Bleibt ein letztlich entscheidender Aspekt: die »Lehren aus der Geschichte«, das Lernen für die Zukunft. Beide Seiten beanspruchen die Parole »From the river to the sea« für sich, eine vieldeutige Parole, die von einigen europäischen Staatsorganen eindeutig strafverfolgt wird, selbst wenn ihre Fortsetzung »… everyone must be free« lautet. Der eingangs zitierte Judah Leon Magnes würde die Parole wohl unterschreiben, nicht jedoch die israelischen (Regierungs-)Vertreter, deren Territoriumsbegriff das alte biologische »Lebensraum«-Konzept spiegelt. Für sie gilt weiterhin das von Hannah Arendt so bezeichnete »everything or nothing, victory or death«. Doch was erwartet die Israelis und die Palästinenser nach dem Krieg? Die Zweistaaten-Lösung scheint einfach nicht mehr denkbar. Sie ist wohl endgültig einen ihrer vielen Tode gestorben. Traverso gibt zu bedenken: Ein zionistischer Staat neben einem islamischen Staat wäre ein historischer Rückschritt. Das Resultat könnte nur eine neue Tragödie sein, die weder die amerikanischen Waffen noch die westlichen Medien, weder die deutsche Staatsräson noch das verzerrte Erinnern an die Shoah verhindern könnten.

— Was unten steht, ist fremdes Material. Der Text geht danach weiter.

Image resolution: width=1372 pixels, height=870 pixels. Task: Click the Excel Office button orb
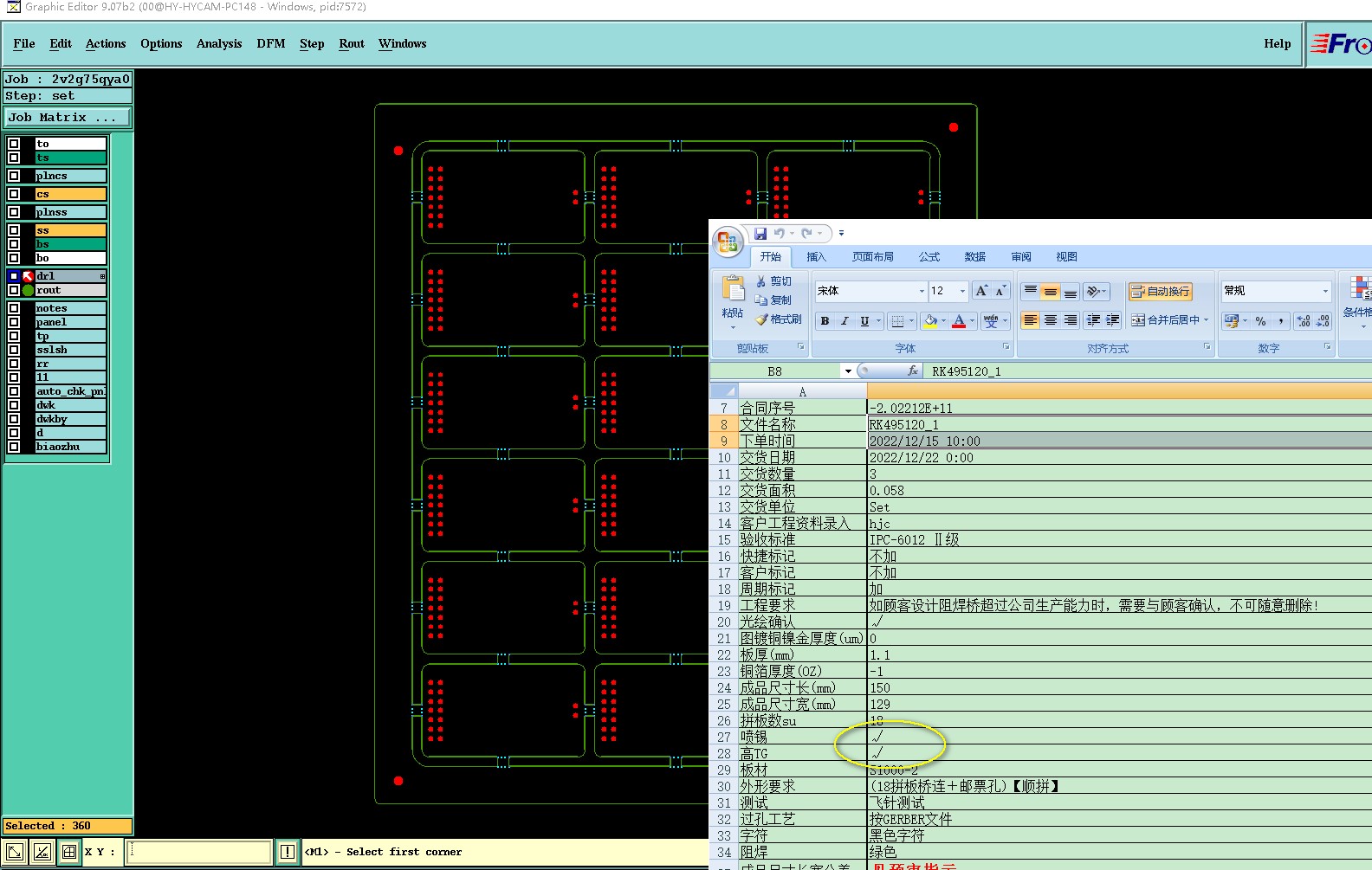pyautogui.click(x=728, y=242)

Traverso plädiert für einen binationalen Staat Palästina. So wie sein Kollege Moshe Zimmermann. Wir leben (und sterben) weder im Jahr 1648 (in welches der Begriff »Staatsräson« eher passen würde) noch im Jahr 1919. Die Idee von zwei auf ethnischer und religiöser Basis gegründeten Staaten im alten »Heilige Land« weist offensichtlich einen Irrweg. Angesichts der drohenden »Alternative freie Fahrt für weitere 7. Oktober, Afghanistan, Hiroshima« (Zimmermann) bleibt als einzige Möglichkeit eine binationale Konföderation. Ein Judah Leon Magnes wusste dies schon vor hundert Jahren.
Traverso und Zimmermann verweisen auf die (partielle) Erfolgsgeschichte der Europäischen Union nach den Kriegen des 20. Jahrhunderts. Sie wissen um die Mammutaufgabe der direkt Beteiligten (vor allem der direkt Betroffenen), aber auch der internationalen Gemeinschaft. Dabei mag helfen, dass Palästina alle Staaten dieser Erde angeht. Und eine Alternative gibt es diesmal nicht.
Enzo Traverso: Gaza davanti alla storia, Bari-Roma 2024 (Gius). Eine deutsche Übersetzung erscheint im Herbst.
Moshe Zimmermann: Niemals Frieden? Israel am Scheideweg, Berlin 2024 (Propyläen), 192 S., 16 €.